Enhanced nitric oxide and cyclic GMP formation plays a role in the anti‐platelet activity of simvastatin

Abstract

It has been found that 3-hydroxy-3-methyl-glutaryl coenzyme A (HMG-CoA) reductase inhibitors (statins) exert various vascular protective effects, beyond their cholesterol-lowering property, including inhibition of platelet-dependent thrombus formation. The objective of the present study was to determine whether the nitric oxide (NO)/cyclic GMP-mediated processes in platelets contribute to the anti-aggregatory activity of simvastatin. After rabbit platelets were incubated with simvastatin for 5 min, aggregation was induced and the platelet aggregation, nitric oxide synthase activity, guanylyl cyclase activity, NO and cyclic GMP formation were measured appropriately.
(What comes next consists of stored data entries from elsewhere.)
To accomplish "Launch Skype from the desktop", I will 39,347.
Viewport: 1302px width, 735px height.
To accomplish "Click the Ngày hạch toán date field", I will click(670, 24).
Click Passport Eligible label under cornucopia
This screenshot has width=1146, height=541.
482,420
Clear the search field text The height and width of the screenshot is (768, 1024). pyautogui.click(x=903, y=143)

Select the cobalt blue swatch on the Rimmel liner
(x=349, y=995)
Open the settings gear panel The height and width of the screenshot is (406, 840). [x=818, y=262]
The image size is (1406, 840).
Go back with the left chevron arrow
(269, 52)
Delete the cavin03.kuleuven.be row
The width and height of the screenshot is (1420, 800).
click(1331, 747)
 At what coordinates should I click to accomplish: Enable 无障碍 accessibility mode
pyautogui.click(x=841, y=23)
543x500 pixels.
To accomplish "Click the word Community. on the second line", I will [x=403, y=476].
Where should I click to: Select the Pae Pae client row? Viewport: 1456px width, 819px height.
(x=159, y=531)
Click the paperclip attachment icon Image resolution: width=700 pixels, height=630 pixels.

Treatment with simvastatin concentration-dependently inhibited platelet aggregation induced by collagen or arachidonic acid with an IC(50) range of 52-158 microM. We also demonstrated that simvastatin (20-80 microM) concentration-dependently further enhanced collagen-induced NO and cyclic GMP formation through increasing NOS activity (from 2.64+/-0.12 to 3.52+/-0.21-5.10+/-0.14 micromol min(-1) mg protein(-1)) and guanylyl cyclase activity (from 142.9+/-7.2 to 163.5+/-17.5-283.8+/-19.5 pmol min(-1) mg protein(-1)) in the platelets. On the contrary, inhibition of platelet aggregation by simvastatin was markedly attenuated (by about 50%) by addition of a nitric oxide synthase inhibitor, a NO scavenger or a NO-sensitive guanylyl cyclase inhibitor. The anti-aggregatory effects of simvastatin were significantly increased by addition of a selective inhibitor of cyclic GMP phosphodiesterase. Our findings indicate that enhancement of a NO/cyclic GMP-mediated process plays an important role in the anti-aggregatory activity of simvastatin.